(Source records)
★ ★ ★ ★ ★
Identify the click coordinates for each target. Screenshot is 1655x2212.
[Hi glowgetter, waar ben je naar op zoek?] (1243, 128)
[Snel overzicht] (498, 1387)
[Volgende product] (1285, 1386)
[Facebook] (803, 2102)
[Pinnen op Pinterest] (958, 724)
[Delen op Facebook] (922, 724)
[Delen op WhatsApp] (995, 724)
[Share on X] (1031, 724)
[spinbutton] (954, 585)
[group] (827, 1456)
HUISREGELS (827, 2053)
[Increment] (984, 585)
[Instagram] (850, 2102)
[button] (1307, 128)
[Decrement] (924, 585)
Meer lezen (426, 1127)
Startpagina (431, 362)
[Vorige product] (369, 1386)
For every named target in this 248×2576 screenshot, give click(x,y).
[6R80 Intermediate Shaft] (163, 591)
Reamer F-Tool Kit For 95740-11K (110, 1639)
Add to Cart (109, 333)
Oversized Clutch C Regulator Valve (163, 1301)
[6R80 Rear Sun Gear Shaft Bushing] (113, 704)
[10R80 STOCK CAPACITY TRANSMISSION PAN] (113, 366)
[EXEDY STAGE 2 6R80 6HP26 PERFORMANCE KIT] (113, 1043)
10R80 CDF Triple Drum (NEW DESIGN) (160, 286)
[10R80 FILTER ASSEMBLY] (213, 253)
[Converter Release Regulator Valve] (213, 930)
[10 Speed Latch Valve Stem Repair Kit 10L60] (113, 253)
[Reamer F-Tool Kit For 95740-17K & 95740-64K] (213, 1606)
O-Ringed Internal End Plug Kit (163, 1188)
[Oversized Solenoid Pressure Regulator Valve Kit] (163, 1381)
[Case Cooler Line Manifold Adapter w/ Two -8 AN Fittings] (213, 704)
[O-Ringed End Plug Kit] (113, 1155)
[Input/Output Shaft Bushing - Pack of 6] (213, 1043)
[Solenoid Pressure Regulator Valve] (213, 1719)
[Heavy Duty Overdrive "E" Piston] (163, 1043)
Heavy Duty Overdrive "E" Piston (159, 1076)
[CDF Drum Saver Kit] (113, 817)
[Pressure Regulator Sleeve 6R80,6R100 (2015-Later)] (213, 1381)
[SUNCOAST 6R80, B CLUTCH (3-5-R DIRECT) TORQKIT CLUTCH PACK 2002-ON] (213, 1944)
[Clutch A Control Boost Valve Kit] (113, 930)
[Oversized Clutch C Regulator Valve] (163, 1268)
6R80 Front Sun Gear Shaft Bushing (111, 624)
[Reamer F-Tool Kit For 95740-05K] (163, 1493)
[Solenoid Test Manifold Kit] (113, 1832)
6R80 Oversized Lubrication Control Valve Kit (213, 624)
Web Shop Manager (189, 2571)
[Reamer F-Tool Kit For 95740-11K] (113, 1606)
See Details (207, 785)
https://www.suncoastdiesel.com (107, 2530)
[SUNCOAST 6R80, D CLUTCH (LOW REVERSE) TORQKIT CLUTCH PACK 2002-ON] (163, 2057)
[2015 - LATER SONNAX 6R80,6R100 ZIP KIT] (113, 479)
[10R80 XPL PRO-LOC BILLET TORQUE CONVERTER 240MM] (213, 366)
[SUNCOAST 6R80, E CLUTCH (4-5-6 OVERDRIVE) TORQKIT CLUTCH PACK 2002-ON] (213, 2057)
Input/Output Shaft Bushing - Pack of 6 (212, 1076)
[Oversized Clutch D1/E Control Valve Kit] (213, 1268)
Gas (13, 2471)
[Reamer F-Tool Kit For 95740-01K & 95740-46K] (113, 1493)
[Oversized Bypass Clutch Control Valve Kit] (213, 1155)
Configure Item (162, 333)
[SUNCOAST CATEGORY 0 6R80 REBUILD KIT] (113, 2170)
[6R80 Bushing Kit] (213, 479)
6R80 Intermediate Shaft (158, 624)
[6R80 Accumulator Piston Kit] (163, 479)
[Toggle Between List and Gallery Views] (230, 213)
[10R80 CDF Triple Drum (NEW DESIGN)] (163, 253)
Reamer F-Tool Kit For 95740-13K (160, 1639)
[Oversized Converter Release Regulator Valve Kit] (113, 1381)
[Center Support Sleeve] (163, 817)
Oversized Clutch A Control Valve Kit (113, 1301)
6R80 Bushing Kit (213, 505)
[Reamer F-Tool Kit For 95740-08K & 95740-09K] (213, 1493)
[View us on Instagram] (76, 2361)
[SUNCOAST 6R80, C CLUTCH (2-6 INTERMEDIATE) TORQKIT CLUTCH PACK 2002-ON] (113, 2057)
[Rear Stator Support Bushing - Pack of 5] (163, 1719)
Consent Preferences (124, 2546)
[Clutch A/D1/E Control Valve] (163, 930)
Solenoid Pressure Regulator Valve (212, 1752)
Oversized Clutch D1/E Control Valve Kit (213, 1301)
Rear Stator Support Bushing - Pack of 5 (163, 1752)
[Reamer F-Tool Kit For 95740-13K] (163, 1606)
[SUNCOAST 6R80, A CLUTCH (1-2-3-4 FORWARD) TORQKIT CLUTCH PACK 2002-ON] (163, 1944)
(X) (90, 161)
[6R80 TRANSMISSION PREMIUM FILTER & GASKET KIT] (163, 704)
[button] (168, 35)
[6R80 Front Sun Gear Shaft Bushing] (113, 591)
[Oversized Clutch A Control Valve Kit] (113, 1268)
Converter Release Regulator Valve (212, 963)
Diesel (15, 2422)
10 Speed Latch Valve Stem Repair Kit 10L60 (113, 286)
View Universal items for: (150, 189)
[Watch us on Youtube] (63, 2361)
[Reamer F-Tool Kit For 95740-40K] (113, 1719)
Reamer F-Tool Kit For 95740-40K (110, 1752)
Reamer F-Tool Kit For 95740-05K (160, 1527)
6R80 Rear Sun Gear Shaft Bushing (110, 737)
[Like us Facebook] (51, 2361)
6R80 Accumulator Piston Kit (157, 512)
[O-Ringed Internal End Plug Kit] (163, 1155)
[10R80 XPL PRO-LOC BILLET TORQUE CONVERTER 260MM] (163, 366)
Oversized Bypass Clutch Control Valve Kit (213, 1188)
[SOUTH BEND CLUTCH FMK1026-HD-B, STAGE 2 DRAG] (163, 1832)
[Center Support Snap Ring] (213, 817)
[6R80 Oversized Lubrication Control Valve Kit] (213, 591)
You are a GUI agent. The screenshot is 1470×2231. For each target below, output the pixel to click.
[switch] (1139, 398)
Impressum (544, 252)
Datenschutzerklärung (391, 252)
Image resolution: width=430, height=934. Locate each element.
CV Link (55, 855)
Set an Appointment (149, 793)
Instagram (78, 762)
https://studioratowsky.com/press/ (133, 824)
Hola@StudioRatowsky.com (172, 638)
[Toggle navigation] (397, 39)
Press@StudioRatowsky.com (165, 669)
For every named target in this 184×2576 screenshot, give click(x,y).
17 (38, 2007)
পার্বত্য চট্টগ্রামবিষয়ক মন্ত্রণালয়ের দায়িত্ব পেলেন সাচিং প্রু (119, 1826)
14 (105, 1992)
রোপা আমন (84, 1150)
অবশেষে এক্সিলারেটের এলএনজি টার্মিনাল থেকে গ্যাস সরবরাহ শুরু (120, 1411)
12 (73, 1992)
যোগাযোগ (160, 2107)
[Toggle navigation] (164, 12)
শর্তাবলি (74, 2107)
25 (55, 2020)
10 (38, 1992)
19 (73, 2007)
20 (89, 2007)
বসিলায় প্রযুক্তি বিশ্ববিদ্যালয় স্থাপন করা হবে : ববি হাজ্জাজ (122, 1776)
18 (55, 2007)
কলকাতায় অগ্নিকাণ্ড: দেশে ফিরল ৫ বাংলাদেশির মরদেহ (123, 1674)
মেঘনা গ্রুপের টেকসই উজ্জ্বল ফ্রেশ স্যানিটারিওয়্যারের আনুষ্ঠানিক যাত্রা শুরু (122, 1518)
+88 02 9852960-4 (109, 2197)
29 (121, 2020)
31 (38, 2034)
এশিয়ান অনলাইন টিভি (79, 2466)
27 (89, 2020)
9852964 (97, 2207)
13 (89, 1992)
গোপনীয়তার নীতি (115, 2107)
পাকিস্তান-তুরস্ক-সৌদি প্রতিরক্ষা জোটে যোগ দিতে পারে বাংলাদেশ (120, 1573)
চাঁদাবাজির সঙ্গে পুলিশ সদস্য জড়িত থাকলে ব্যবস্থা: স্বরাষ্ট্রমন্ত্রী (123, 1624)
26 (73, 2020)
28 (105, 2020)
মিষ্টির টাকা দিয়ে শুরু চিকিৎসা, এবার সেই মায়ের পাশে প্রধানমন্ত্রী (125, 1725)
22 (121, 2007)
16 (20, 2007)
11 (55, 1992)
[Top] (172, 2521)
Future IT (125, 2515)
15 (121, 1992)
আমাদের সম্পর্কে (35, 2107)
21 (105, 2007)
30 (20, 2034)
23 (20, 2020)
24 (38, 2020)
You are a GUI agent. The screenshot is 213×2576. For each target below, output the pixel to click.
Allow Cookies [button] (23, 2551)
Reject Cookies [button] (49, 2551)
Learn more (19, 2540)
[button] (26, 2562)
★ ★ ★ ★ ★
#### What is required:
From the opening line of the data above through the line holding "[Case Cooler Line", give every line again exactly as it stands.

#### Written reply:
Identify the click coordinates for each target. Screenshot is 1655x2212.
[Hi glowgetter, waar ben je naar op zoek?] (1243, 128)
[Snel overzicht] (498, 1387)
[Volgende product] (1285, 1386)
[Facebook] (803, 2102)
[Pinnen op Pinterest] (958, 724)
[Delen op Facebook] (922, 724)
[Delen op WhatsApp] (995, 724)
[Share on X] (1031, 724)
[spinbutton] (954, 585)
[group] (827, 1456)
HUISREGELS (827, 2053)
[Increment] (984, 585)
[Instagram] (850, 2102)
[button] (1307, 128)
[Decrement] (924, 585)
Meer lezen (426, 1127)
Startpagina (431, 362)
[Vorige product] (369, 1386)
For every named target in this 248×2576 screenshot, give click(x,y).
[6R80 Intermediate Shaft] (163, 591)
Reamer F-Tool Kit For 95740-11K (110, 1639)
Add to Cart (109, 333)
Oversized Clutch C Regulator Valve (163, 1301)
[6R80 Rear Sun Gear Shaft Bushing] (113, 704)
[10R80 STOCK CAPACITY TRANSMISSION PAN] (113, 366)
[EXEDY STAGE 2 6R80 6HP26 PERFORMANCE KIT] (113, 1043)
10R80 CDF Triple Drum (NEW DESIGN) (160, 286)
[10R80 FILTER ASSEMBLY] (213, 253)
[Converter Release Regulator Valve] (213, 930)
[10 Speed Latch Valve Stem Repair Kit 10L60] (113, 253)
[Reamer F-Tool Kit For 95740-17K & 95740-64K] (213, 1606)
O-Ringed Internal End Plug Kit (163, 1188)
[Oversized Solenoid Pressure Regulator Valve Kit] (163, 1381)
[Case Cooler Line Manifold Adapter w/ Two -8 AN Fittings] (213, 704)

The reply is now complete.